## EXERCISE INSTRUCTIONS
Reproduce the listing below exactly, from its first line down to and including the line with "Viewport: 800px width, 493px height.".

## RECORD EXCERPTS
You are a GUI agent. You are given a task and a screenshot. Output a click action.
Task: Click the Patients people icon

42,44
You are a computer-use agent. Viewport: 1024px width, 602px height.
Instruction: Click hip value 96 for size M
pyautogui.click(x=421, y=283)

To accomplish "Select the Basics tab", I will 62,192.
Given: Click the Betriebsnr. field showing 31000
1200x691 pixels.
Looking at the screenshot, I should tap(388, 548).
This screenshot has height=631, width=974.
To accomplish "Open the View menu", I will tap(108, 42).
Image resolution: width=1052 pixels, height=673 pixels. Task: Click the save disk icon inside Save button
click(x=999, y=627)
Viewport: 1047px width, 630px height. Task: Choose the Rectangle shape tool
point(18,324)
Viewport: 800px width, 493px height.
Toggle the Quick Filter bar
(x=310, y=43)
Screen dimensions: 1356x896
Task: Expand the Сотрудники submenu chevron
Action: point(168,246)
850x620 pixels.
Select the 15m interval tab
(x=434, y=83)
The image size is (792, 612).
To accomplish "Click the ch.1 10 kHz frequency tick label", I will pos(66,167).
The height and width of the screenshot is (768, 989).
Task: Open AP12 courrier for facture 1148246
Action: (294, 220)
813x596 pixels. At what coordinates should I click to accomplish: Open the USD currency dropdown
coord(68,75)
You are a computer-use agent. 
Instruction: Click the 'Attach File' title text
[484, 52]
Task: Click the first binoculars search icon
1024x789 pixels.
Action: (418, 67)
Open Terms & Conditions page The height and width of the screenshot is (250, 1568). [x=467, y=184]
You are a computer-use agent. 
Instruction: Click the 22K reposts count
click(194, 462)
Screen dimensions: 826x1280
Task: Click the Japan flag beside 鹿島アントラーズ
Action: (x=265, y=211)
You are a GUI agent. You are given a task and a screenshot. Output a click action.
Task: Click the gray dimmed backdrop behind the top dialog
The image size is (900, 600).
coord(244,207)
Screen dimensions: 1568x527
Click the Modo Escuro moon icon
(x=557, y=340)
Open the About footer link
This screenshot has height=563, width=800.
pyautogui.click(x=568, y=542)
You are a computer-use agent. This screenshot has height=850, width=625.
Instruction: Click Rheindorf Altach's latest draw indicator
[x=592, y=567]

## OUTPUT OF THE EXERCISE
You are a GUI agent. You are given a task and a screenshot. Output a click action.
Task: Click the Patients people icon

42,44
You are a computer-use agent. Viewport: 1024px width, 602px height.
Instruction: Click hip value 96 for size M
pyautogui.click(x=421, y=283)

To accomplish "Select the Basics tab", I will 62,192.
Given: Click the Betriebsnr. field showing 31000
1200x691 pixels.
Looking at the screenshot, I should tap(388, 548).
This screenshot has height=631, width=974.
To accomplish "Open the View menu", I will tap(108, 42).
Image resolution: width=1052 pixels, height=673 pixels. Task: Click the save disk icon inside Save button
click(x=999, y=627)
Viewport: 1047px width, 630px height. Task: Choose the Rectangle shape tool
point(18,324)
Viewport: 800px width, 493px height.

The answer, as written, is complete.